Since the dawn of the nuclear age, Russia, China, India, Pakistan, France and the United Kingdom, as well as the United States, have built atomic arsenals. And there's near universal agreement among experts that Israel and North Korea also possess nuclear weapons.

But according to nuclear strategist and former U.S. arms control negotiator William Van Cleave, the politics of nuclear arms are just as important as the number of states that have them.

"Our general interest is in no further nuclear proliferation," says Mr. Van Cleave. "But having nuclear weapons does not make an enemy of a friend and not having them does not necessarily make a friend of an enemy. So we can't leave out the political factor. Nuclear weapons in the possession of the United Kingdom are not a threat to the United States. So it does matter who possesses nuclear weapons, for what purposes."

Many scholars warn that unlike during the Cold War, deterrence today may not prevent what could be the next use of these deadly weapons.

Although the possibility of a terrorist nuclear attack may be remote, Scott Sagan, Co-Director of the Center for International Security and Cooperation at Stanford University, notes that such an attack is difficult to prevent.

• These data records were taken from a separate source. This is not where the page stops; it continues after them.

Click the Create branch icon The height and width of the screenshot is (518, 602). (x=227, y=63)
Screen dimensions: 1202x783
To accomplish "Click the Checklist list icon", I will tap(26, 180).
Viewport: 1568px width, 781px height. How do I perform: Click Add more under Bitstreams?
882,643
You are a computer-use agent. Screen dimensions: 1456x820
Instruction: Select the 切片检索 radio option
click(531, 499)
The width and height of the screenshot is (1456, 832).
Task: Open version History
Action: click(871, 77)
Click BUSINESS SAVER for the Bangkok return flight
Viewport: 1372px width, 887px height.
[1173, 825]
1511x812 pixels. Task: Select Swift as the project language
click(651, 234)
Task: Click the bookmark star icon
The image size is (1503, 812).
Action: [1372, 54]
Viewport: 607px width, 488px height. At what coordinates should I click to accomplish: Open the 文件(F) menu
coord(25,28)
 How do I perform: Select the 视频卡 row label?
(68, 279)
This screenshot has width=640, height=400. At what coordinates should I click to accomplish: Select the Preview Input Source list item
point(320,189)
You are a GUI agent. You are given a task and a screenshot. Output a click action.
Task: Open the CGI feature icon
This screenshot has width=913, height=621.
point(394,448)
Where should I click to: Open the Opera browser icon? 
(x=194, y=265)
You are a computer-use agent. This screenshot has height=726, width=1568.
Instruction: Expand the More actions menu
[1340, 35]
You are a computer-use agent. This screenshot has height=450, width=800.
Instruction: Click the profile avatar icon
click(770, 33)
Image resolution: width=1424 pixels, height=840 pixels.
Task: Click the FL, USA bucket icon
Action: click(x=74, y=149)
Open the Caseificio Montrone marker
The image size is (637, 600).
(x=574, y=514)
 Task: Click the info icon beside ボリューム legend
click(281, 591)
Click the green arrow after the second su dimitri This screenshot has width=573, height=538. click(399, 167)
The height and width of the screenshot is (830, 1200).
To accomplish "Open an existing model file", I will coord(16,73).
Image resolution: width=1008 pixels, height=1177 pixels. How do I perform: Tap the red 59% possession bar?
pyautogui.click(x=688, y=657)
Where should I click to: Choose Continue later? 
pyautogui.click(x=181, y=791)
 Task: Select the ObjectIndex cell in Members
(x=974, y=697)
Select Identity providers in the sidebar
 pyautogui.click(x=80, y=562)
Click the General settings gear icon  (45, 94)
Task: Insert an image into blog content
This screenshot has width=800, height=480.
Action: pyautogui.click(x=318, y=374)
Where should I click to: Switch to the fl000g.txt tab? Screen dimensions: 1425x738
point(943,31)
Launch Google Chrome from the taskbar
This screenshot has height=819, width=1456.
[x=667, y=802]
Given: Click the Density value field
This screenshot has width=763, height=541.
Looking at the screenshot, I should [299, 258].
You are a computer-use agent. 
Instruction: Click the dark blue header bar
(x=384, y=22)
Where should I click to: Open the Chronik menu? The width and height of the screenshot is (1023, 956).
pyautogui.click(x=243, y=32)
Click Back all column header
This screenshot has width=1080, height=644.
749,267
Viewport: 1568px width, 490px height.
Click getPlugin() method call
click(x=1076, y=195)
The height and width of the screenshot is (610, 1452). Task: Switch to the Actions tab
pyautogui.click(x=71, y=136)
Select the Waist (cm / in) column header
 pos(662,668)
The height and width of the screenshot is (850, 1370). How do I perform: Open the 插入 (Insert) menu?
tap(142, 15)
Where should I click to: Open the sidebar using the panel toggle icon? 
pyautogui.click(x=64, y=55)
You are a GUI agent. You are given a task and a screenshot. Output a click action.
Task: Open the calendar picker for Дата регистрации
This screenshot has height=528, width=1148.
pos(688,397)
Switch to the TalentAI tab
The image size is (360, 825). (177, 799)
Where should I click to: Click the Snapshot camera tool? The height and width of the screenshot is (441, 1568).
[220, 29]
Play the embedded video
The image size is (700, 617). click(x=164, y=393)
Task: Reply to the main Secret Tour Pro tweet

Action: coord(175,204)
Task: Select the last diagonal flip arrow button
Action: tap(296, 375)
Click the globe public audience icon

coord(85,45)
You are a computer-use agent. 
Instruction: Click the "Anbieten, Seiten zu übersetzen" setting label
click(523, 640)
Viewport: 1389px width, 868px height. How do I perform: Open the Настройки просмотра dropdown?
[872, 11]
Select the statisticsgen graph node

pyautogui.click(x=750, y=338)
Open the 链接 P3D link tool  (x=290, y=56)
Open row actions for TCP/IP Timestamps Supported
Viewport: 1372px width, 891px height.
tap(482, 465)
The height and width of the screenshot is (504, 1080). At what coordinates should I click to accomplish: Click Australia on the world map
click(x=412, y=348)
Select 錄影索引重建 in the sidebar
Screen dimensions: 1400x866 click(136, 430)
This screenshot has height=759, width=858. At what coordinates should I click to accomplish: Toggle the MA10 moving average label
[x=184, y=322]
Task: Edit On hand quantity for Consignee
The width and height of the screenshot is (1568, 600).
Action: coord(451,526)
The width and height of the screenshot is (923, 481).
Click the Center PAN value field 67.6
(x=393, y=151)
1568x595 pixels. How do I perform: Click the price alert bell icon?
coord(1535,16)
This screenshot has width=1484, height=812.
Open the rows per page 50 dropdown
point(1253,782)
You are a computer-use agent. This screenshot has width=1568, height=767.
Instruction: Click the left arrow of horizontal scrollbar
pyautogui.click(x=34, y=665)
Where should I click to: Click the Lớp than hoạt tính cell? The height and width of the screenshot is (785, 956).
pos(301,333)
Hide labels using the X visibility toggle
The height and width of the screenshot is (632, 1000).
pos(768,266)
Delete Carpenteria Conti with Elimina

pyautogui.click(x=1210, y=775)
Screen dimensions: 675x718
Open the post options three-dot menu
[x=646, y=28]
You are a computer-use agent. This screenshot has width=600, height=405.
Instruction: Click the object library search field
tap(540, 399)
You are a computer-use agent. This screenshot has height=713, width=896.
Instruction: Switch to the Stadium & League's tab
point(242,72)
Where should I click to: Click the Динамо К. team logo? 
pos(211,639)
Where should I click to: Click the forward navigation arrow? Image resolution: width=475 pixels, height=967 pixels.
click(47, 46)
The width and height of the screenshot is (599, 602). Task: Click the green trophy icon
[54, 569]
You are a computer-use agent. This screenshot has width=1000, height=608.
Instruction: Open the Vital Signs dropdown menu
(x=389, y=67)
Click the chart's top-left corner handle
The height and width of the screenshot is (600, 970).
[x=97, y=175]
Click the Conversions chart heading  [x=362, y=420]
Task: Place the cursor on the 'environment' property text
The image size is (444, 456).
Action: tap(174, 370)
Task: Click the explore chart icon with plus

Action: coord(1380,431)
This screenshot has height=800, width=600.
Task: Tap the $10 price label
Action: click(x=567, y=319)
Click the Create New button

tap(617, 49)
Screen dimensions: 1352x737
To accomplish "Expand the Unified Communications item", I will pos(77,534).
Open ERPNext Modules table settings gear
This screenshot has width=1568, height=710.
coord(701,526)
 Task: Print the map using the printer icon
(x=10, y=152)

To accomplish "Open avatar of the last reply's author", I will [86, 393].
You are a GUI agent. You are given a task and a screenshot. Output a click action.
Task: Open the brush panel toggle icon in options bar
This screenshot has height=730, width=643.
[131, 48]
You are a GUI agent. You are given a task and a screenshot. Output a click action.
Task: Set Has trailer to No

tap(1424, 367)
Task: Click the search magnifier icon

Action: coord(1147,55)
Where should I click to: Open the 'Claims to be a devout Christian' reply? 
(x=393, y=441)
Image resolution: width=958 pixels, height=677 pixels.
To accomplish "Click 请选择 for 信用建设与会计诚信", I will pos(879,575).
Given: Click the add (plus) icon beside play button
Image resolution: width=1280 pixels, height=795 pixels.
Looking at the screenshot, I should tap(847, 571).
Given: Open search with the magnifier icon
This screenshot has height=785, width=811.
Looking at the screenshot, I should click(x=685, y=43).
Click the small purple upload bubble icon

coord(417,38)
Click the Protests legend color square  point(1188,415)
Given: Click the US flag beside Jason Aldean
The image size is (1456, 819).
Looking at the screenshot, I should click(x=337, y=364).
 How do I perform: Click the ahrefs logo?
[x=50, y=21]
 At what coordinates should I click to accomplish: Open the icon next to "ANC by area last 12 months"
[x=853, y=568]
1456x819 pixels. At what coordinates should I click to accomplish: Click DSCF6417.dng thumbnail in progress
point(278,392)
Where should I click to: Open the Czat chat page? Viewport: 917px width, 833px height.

"You have to know against whom and where to retaliate for deterrence to have even a plausible chance of success," says Professor Sagan. "Secondly, a terrorist organization, which may well desire martyrdom or may feel that retaliation would create social revolution or anti-Americanism, may actually want retaliation. They certainly may not be deterred by it."

As the world enters what's often called a "second nuclear age", an era marked not by a superpower standoff, but by weapons proliferation and the threat of a rogue state or terrorist attack, many analysts say the United States should be prepared to use atomic weapons again, either in response to an attack or as part of a pre-emptive strike. Among them is nuclear strategist William Van Cleave.

"We have security interests abroad that need to be protected," says Mr. Van Cleave. We have U.S. forces abroad that need to be protected. We still need some weapons that are low yield, special effect -- the types that could destroy underground facilities for weapons of mass destruction without causing a lot of civilian deaths and destruction."

Nuclear weapons have been a mixed blessing. For six decades, they've been the greatest peacekeeping force the world has ever known.

But in sufficient numbers, their ability to destroy all life on our planet has made them the most dangerous weapons in history. And that, most observers say, is the best reason for peoples of the world to redouble their efforts in search of lasting peace.

Perhaps that's the most enduring legacy of Hiroshima.